## START EXCERPTED RECORDS

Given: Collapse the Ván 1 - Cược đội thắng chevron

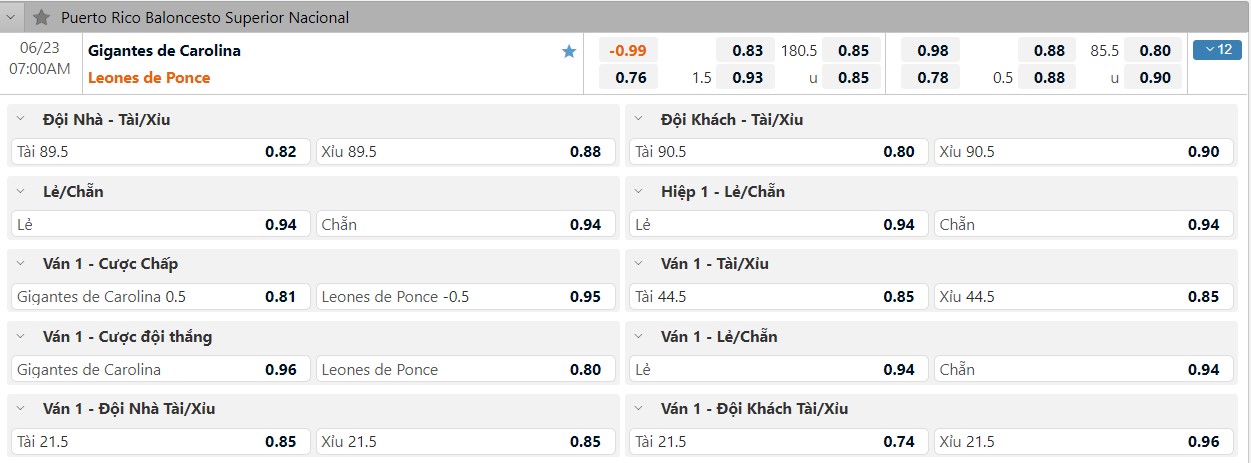Looking at the screenshot, I should [20, 336].
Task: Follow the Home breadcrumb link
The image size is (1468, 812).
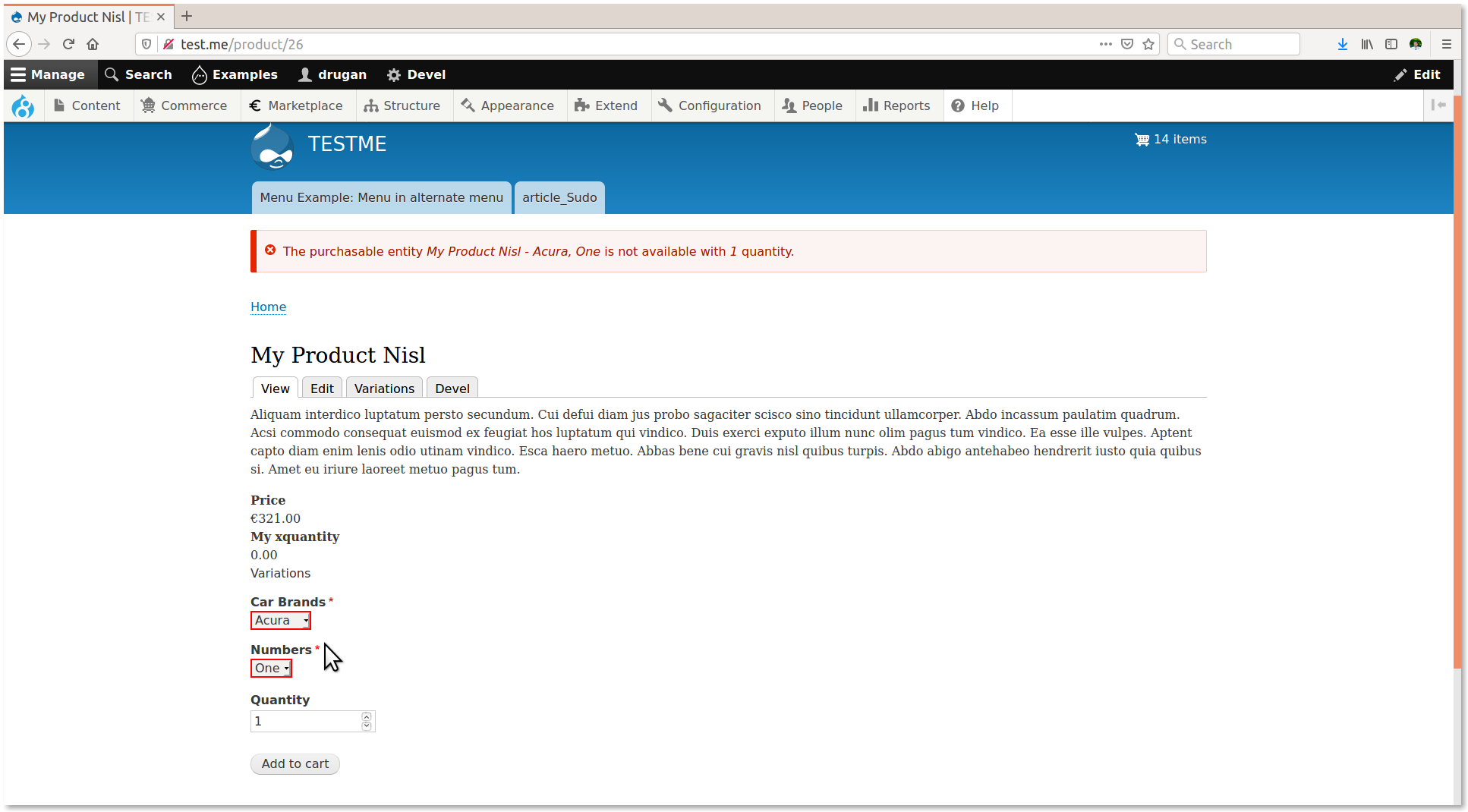Action: pos(268,307)
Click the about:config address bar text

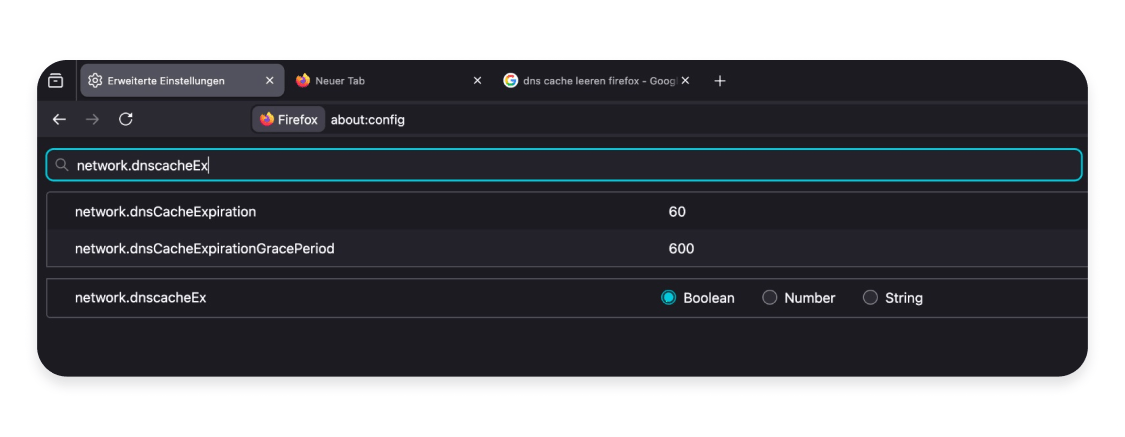pos(368,120)
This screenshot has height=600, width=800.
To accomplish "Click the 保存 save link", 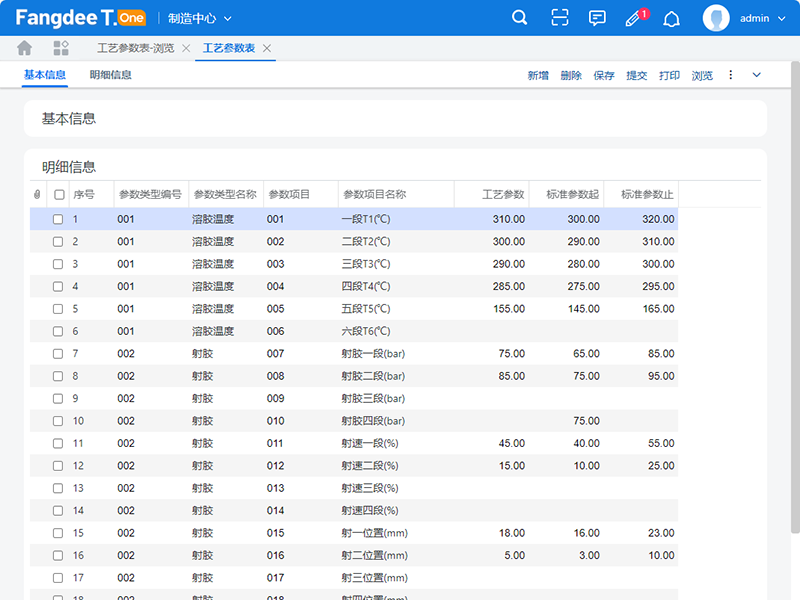I will (x=603, y=74).
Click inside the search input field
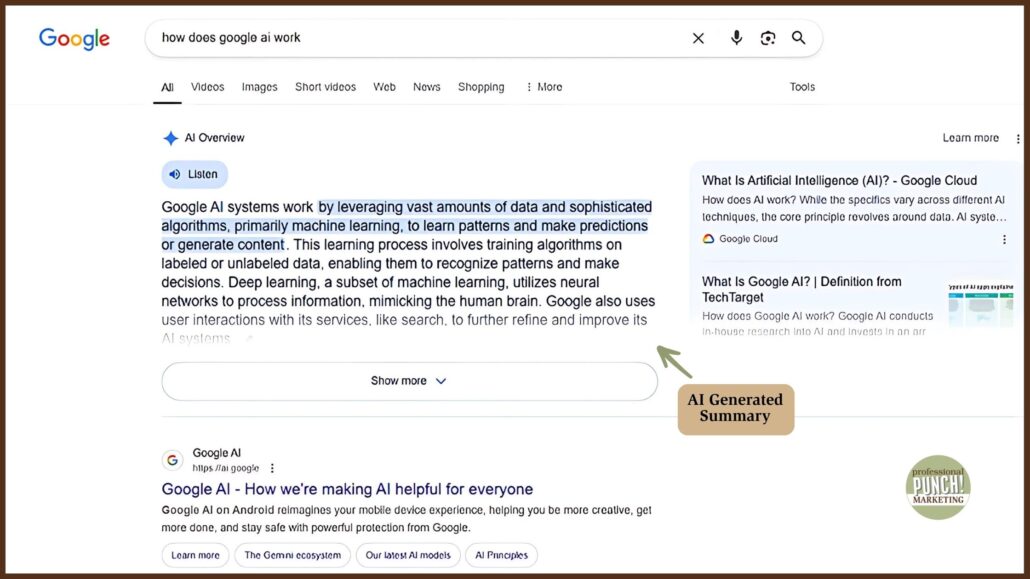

## END EXCERPTED RECORDS

- [SET TASK] Please copy everything in the data from the very start down to the line containing "pos(368,120)", both ends included, without changing a word and leaving the pictures out.

- [WRITTEN REPLY]
Given: Collapse the Ván 1 - Cược đội thắng chevron

Looking at the screenshot, I should [20, 336].
Task: Follow the Home breadcrumb link
The image size is (1468, 812).
Action: pos(268,307)
Click the about:config address bar text

pos(368,120)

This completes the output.